Passengers in aisle seats exposed to more bacteria and viruses

Updated: 
Cabin of a plane

Where's the safest place to sit on a plane? Not in an aisle seat if you'd rather not pick up other passengers' germs and viruses, according to one expert.

Microbiologist Chuck Gerba has revealed that sitting in the aisle exposes you to bacteria and germs from other passengers.

Gerba, who heads up a research lab in the University of Arizona's College of Agriculture and Life Sciences, says that sitting in an aisle seat puts you physically closer to passengers going to and from the bathroom.

He adds that people touch and hold aisle seats "when walking to help keep their balance, increasing the risk of contamination".

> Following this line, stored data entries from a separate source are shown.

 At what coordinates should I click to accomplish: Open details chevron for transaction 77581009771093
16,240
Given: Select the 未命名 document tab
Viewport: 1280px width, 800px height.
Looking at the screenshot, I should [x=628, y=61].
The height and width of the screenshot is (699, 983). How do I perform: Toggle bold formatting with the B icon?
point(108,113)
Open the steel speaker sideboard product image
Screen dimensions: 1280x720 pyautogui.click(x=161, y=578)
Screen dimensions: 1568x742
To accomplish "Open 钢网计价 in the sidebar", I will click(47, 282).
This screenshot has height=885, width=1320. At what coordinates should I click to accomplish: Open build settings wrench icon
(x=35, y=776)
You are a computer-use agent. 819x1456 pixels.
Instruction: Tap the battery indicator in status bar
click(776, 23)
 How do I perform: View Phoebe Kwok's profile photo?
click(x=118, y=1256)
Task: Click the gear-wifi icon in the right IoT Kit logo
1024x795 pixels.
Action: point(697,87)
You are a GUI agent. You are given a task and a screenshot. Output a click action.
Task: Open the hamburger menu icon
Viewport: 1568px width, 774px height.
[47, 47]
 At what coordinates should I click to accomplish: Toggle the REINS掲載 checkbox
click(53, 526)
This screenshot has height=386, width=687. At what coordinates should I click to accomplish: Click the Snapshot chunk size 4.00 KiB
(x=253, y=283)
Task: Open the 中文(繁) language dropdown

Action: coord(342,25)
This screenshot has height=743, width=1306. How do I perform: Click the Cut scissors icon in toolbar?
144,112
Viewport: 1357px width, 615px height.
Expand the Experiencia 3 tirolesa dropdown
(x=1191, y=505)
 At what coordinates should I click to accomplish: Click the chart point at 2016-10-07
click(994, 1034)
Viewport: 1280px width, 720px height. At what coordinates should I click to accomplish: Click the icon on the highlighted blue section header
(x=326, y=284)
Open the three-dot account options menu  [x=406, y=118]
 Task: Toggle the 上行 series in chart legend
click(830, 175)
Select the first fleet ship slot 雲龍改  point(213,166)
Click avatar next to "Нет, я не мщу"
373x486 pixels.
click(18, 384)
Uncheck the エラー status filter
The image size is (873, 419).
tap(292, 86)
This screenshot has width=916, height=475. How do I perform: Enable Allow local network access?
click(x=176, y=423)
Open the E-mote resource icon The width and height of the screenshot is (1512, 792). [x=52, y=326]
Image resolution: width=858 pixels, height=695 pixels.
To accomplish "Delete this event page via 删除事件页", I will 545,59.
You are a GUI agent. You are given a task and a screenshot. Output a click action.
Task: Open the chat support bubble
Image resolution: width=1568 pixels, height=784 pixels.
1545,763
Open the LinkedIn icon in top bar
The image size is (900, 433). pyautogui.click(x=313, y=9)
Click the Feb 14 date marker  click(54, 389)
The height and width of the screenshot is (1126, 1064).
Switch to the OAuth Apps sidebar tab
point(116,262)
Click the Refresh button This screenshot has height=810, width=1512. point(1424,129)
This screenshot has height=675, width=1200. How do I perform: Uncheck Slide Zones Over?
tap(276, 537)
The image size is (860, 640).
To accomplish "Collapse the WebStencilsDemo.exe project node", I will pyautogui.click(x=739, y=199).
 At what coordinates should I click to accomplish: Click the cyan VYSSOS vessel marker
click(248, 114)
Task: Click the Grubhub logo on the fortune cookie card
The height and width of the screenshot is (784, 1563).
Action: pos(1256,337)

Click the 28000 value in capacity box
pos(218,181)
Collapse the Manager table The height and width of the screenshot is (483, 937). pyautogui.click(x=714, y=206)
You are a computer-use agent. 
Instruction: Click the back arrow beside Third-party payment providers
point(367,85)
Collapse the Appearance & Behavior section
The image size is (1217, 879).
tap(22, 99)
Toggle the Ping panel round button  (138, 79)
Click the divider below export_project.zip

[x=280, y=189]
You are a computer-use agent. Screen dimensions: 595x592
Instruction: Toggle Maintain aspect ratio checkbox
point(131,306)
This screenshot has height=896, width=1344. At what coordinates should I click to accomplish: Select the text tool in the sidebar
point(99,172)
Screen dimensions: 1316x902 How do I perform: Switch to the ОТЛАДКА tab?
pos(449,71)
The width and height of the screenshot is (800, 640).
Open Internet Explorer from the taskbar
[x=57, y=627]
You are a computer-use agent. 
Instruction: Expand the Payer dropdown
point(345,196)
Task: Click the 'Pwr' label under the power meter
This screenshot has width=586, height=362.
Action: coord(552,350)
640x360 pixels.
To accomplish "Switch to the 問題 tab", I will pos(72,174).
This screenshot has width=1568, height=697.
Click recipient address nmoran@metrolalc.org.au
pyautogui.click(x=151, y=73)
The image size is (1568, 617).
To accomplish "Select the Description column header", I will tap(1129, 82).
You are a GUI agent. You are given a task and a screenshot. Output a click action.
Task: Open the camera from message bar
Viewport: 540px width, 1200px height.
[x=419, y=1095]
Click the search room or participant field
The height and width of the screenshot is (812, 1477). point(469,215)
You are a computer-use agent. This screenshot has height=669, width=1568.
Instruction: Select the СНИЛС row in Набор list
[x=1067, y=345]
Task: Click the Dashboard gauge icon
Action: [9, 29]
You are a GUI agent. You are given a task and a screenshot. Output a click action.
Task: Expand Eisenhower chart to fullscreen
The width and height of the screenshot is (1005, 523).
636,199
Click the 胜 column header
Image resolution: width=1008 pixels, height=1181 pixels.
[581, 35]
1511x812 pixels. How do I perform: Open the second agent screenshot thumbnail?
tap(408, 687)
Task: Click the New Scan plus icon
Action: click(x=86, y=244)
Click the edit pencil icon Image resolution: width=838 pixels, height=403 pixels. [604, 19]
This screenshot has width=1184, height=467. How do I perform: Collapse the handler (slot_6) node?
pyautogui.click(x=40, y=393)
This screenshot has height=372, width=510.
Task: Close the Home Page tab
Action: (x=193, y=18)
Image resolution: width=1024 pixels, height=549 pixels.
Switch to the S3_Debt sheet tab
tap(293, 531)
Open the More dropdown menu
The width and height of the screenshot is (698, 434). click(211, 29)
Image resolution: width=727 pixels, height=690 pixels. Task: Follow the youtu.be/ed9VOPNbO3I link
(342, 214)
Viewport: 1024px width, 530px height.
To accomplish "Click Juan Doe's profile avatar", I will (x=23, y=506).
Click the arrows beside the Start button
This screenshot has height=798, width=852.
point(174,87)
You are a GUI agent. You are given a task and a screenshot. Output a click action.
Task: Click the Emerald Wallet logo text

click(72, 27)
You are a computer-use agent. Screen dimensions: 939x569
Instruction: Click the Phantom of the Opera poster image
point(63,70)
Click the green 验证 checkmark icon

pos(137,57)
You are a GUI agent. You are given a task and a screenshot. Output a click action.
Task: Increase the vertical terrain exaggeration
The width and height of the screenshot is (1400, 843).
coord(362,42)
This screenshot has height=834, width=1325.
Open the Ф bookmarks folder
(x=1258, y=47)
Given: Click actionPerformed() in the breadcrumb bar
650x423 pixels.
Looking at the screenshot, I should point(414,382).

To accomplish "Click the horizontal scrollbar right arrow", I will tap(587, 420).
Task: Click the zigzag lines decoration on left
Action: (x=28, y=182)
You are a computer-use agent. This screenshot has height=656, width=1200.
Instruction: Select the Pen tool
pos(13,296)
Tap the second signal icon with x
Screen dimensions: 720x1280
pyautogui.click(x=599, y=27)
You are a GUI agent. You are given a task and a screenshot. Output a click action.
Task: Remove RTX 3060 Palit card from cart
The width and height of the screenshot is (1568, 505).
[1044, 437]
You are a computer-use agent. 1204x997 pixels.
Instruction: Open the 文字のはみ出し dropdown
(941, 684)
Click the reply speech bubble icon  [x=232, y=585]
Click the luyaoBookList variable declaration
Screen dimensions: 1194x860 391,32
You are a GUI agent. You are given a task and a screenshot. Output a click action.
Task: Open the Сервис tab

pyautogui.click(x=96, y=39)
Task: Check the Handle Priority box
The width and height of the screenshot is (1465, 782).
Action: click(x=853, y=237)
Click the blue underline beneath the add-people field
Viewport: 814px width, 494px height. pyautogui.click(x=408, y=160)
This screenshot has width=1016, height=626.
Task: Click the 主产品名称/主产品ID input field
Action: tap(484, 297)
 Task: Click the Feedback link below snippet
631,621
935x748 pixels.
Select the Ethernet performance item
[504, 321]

Speaking to io9, Gerba referred to an incident in 2008 when a tour group on a flight from Boston to Los Angeles came down with norovirus, with infected passengers were experiencing diarrhoea and vomiting throughout the plane.

When the other passengers on the flight were later contacted by the Centers for Disease Control and Prevention to find out if they came down with the vomiting bug, the CDC found that those most likely to have contracted the illness were passengers sitting in aisle seats as they were closer to the infected passengers who had been moving throughout the plane to get to the toilets.

Viruses can spread easily through the air on planes too. Earlier this month, experts created a video to show how a person sneezing in the middle of a plane can spread their germs throughout the entire cabin.

Software company ANSYS created the simulation which shows that people sitting next to and behind the person sneezing are most at risk of infection.

As a passenger sneezes, the particles travel into the air and remain in a cloud above their head.